Eves, of Southport Island, saw his boat travel about 300 feet, with its mooring block in tow, onto the Hendricks Head Beach on Southport. It came to rest as the tide ebbed, about eight feet from the sea wall. He was up again at 7 a.m. to assess the possible damage.
“I immediately began to formulate a plan on how to get the boat back into the water when I saw that it appeared to have sustained no damage,” Eves said.
Eves, who owns two moorings off the beach, said he tied a rope to the beached boat and connected it to the second mooring. He expected that once the tide was high again, the boat would float again and he could get it off the beach and into deeper water.
The incoming tide started rocking the boat nearly an hour and a half before high tide.

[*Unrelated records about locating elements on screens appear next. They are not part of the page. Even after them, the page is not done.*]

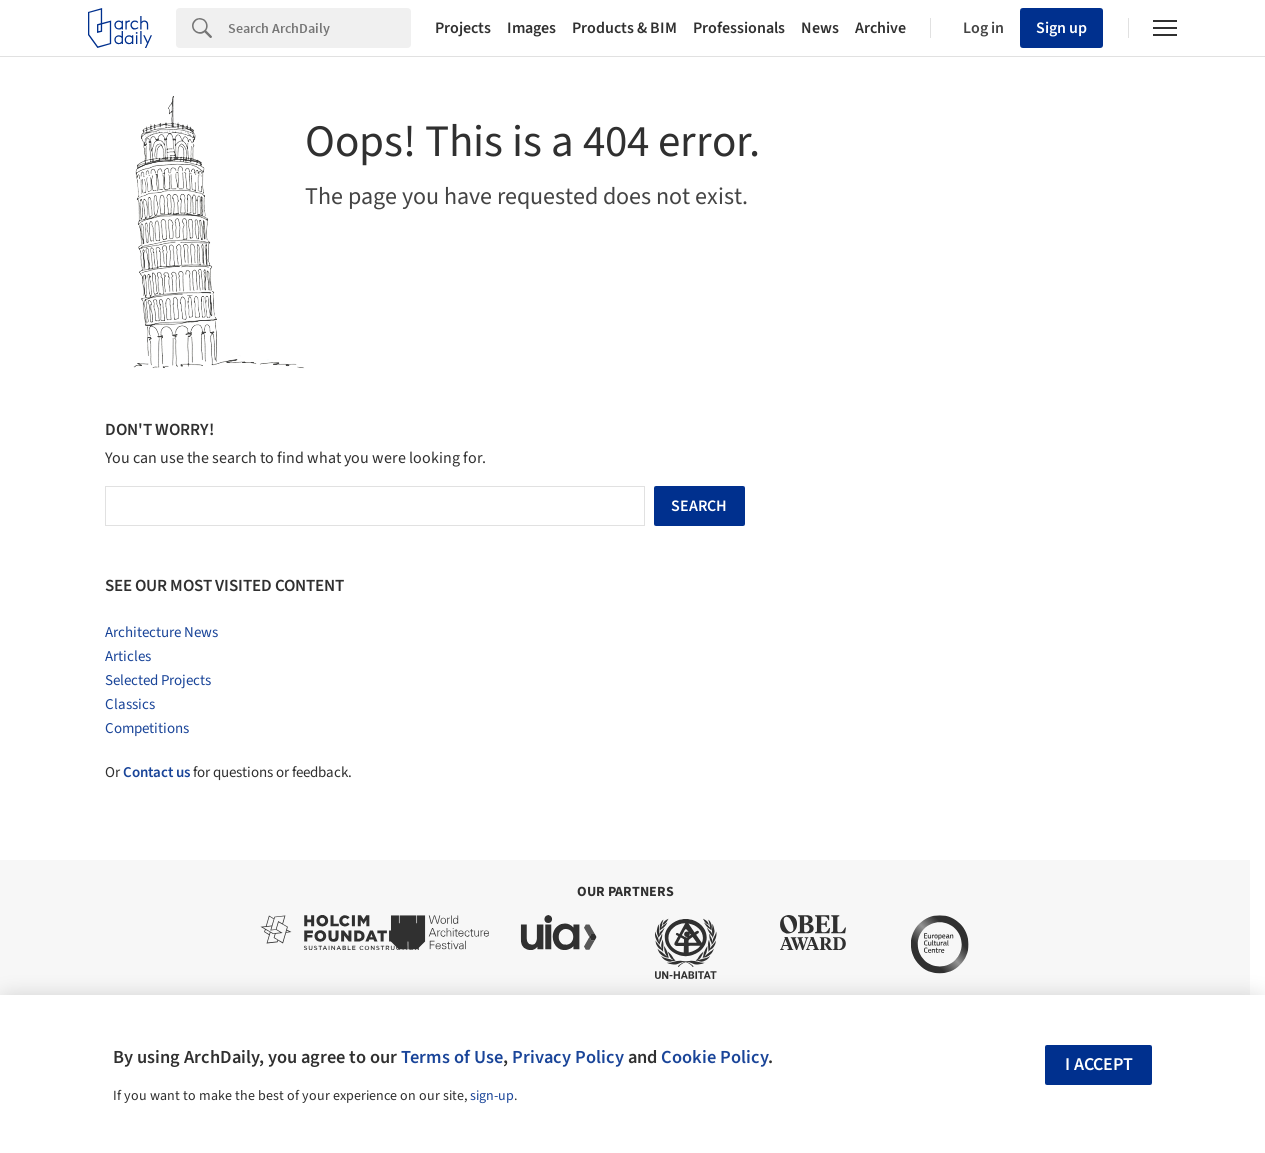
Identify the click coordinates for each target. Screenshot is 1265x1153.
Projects (463, 28)
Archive (880, 28)
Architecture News (161, 632)
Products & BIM (624, 28)
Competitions (147, 728)
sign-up (492, 1096)
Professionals (739, 28)
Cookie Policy (714, 1057)
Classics (130, 704)
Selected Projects (158, 680)
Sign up (1061, 28)
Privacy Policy (568, 1057)
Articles (128, 656)
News (820, 28)
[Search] (319, 28)
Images (531, 28)
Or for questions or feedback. (228, 772)
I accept (1099, 1064)
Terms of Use (452, 1057)
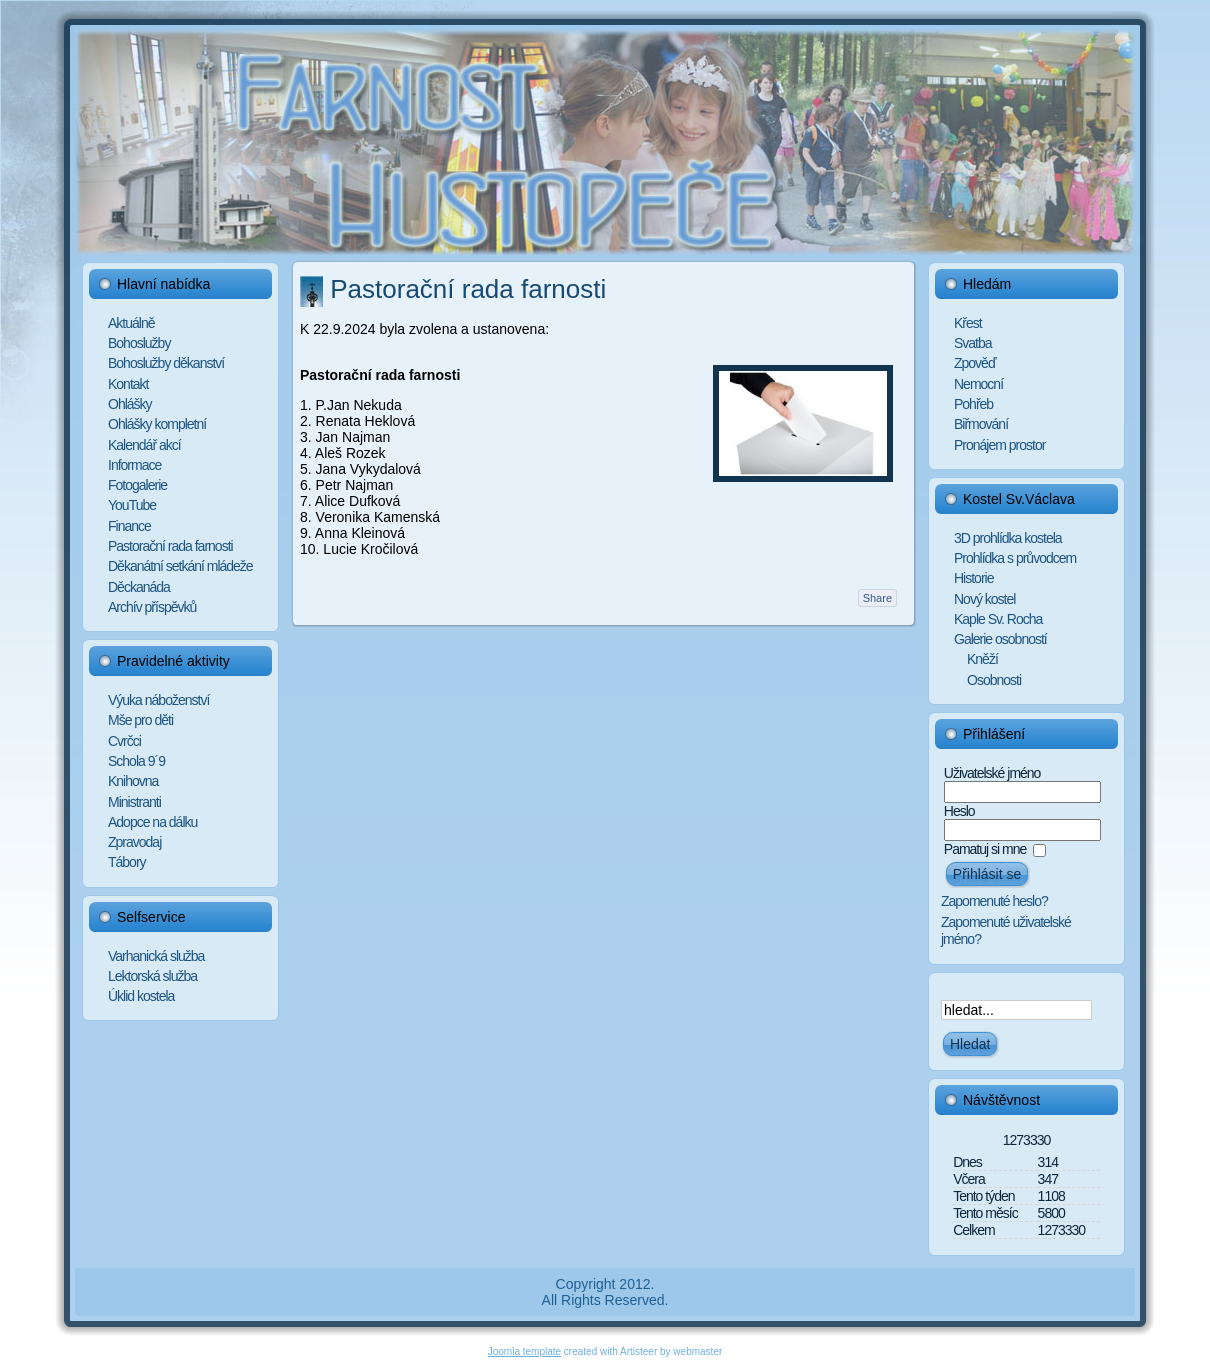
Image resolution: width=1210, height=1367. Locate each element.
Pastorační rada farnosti (468, 289)
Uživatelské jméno (992, 773)
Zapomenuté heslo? (994, 901)
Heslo (959, 811)
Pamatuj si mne (985, 849)
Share (877, 598)
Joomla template (524, 1351)
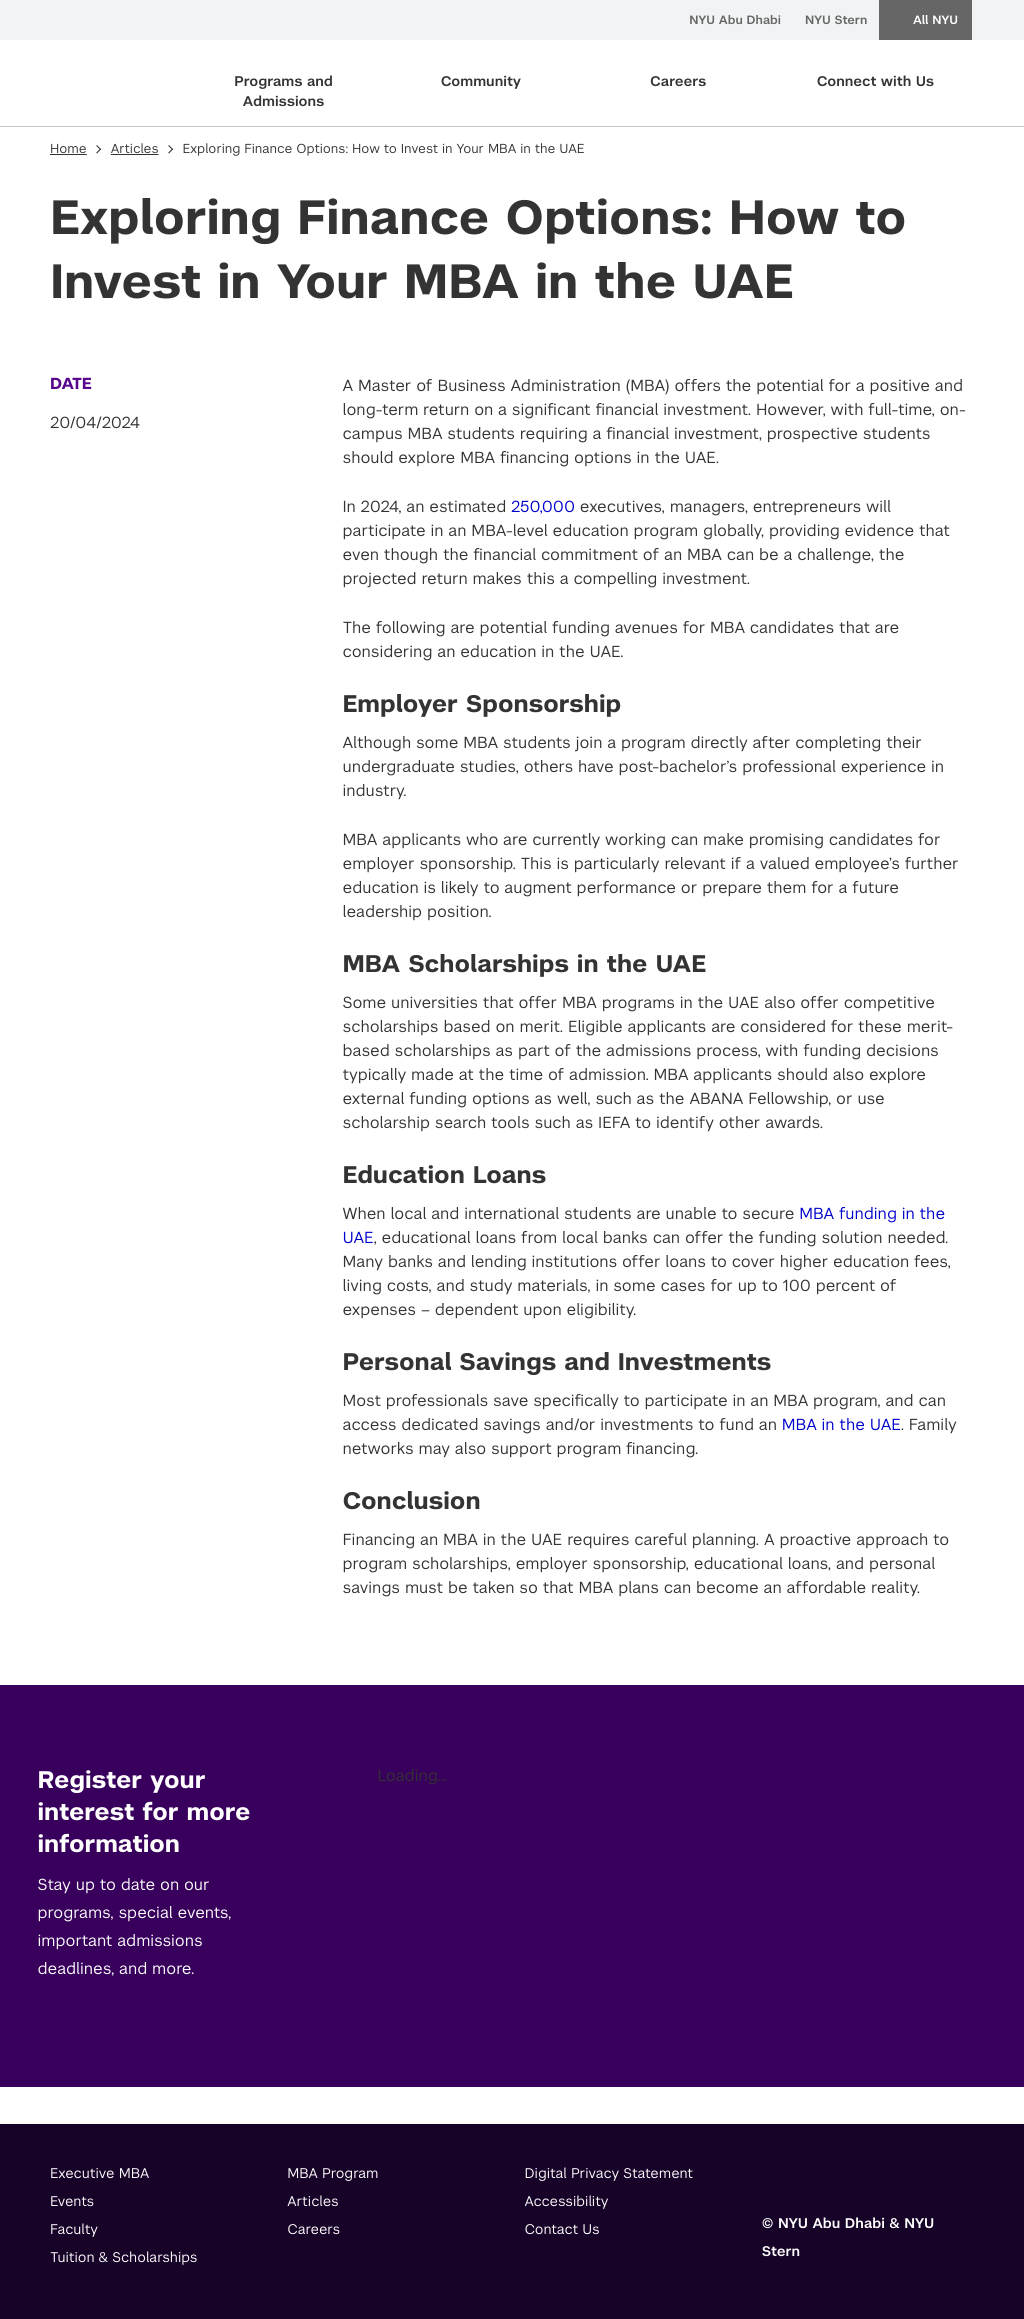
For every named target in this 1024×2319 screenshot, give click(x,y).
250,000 (543, 506)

“A couple of guys – I didn't get their names – helped me by knowing that we’d need to keep the incoming tide from ‘walking’ the boat further up the beach, and then by leaning against the boat as the tide lifted it off the sand.
“The plan worked and I can't thank them enough,” Eves said.
“I also called (Southport Fire Chief and Selectman) Gerry Gamage to get his assessment of what I should do. He was a big help and even took my beached mooring block back to its previous position. Great thanks to him for support that went way beyond anything I could have expected,” Eves said.
Eves sailed his boat around Sheepscot Bay the next day, “thankfully without any excitement.”